Then a colon is inserted to separate the 'invar' code values from the cell counts.

The first number after the colon is the unweighted N. The second number is the weighted N. (If no weight variable is specified, the weighted N will just be the same as the unweighted N.)

In the output example shown above, the first cell has a value of 1 on the variable 'ideo' and a value of 1 on 'spend'. The are 117 male cases with that combination of codes, and the weighted N of cases with that combination (using the weight variable 'casewt') is 115.823.

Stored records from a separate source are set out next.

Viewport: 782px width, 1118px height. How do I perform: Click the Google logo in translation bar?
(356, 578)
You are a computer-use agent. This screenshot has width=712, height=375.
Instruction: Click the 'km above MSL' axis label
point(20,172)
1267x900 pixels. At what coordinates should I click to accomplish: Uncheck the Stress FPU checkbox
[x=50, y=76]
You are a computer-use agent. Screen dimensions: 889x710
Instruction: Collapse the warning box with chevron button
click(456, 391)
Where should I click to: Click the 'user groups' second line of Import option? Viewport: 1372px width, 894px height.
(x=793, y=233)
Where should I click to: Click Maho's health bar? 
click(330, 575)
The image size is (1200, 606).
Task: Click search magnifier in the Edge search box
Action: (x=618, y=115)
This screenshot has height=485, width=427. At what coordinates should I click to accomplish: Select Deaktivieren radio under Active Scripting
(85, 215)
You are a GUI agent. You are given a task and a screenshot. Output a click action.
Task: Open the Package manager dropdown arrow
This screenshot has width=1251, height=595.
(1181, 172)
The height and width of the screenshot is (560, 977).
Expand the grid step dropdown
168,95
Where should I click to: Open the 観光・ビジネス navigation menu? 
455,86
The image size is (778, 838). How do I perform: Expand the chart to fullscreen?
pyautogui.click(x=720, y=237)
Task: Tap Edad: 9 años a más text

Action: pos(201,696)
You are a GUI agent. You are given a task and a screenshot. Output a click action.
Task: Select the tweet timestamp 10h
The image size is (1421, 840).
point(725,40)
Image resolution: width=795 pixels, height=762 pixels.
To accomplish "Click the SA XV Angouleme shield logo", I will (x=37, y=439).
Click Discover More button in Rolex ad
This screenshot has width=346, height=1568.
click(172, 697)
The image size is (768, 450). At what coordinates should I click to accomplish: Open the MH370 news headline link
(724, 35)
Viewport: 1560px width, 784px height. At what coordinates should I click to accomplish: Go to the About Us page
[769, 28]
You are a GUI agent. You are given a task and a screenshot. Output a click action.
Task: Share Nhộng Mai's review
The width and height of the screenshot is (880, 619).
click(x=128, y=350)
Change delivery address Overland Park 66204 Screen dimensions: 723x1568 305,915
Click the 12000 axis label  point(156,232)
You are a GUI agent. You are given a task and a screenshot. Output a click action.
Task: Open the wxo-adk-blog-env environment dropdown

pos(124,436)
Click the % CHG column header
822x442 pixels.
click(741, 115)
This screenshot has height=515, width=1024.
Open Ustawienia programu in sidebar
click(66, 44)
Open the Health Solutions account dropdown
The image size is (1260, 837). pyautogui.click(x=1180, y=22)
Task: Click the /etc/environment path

Example 2 -- Generate means, and temporarily recode an input variable

If the 'meanvar' keyword is specified in the batch file, the output format is somewhat different. Here is an example with a 'meanvar' and also with the 'age' invar temporarily recoded into 3 categories:

Input commands

study = /sa/sdatest

# If a 'meanvar' is specified, the output for each cell includes
# not only counts, but also the mean for that variable in each cell.

meanvar = spend

invar = ideo
# Age is temporarily recoded into 3 categories

invar = age(r:1=*-30;2=31-50;3=51-*)

weight = casewt
filter = gender(1)

# Suppress metadata (DDL specifications) in the output.
nometadata = yes
savefile = out2.txt

Output from the preceding batch file (example 2)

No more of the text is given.